Exchange Fund income tumbles 24pc to $197b

Finance | Avery Chen 28 Jan 2021

Hong Kong's Exchange Fund reported an investment income of HK$197.8 billion in 2020, a drop of nearly 24.6 percent from a year ago, according to the Hong Kong Monetary Authority.

That compared with a gain of HK$262.2 billion in 2019. The Exchange Fund is managed by the HKMA to safeguard the exchange value of the Hong Kong dollar and to maintain the stability and integrity of monetary and financial systems.

The investment return rate also fell to 4.4 percent from 6.6 percent in 2019.

In 2020, Exchange Fund reported a gain of HK$92.5 billion from bonds investment, 19.2 percent lower than a year before. Income from local equities was only HK$4 billion compared to HK$22.10 billion in 2019 while investment in other equities brought HK$69 billion in returns, compared to HK$100.7 billion the year before.

Gains from other investments were HK$22.7 billion, down from HK$37.9 billion in 2019.

HKMA chief executive Eddie Yue Wai-man said the coronavirus has posed significant challenges to the world economy but markets rebounded quickly from sharp corrections, thanks to ultra-loose monetary policy and a series of relief measures launched by various governments.

The main focus for 2021 will be the timing and pace of recovery of different economies, he said. "Global recovery is in sight but the pandemic will still have a bearing on the global economic outlook. In addition, geopolitical risks remain a cause for concern. The foreign policy direction of the new US administration, developments of the China-US relations, as well as implementation of the Brexit agreement will all have impact on the financial markets," Yue said.

He warns that the global equity markets have recorded substantial gains for two consecutive years, thanks to the persisting low-interest rates. "It is still uncertain whether the lofty valuations can be sustained," Yue said.

A low-interest-rate environment will also bring about significant challenges to substantial bond holding, as it will put pressure on the interest income from bonds, he added.

"We will implement defensive measures as appropriate and maintain a high degree of liquidity to deal with possible financial disruptions," he said.

(WORK TO BE COMPLETED):
Write out the Exchange Fund article again, starting with "Finance | Avery" and going on through "Kong Monetary Authority.", and swap "investment income" for "investment return". The data below has no connection to the Exchange Fund article.

(DATASET SECTION):
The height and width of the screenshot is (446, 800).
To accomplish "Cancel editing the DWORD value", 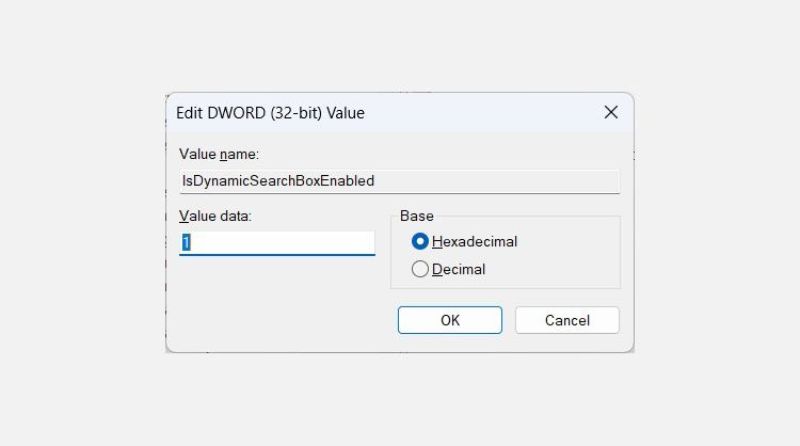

(REPLY TO THE EXERCISE):
Finance | Avery Chen 28 Jan 2021

Hong Kong's Exchange Fund reported an investment return of HK$197.8 billion in 2020, a drop of nearly 24.6 percent from a year ago, according to the Hong Kong Monetary Authority.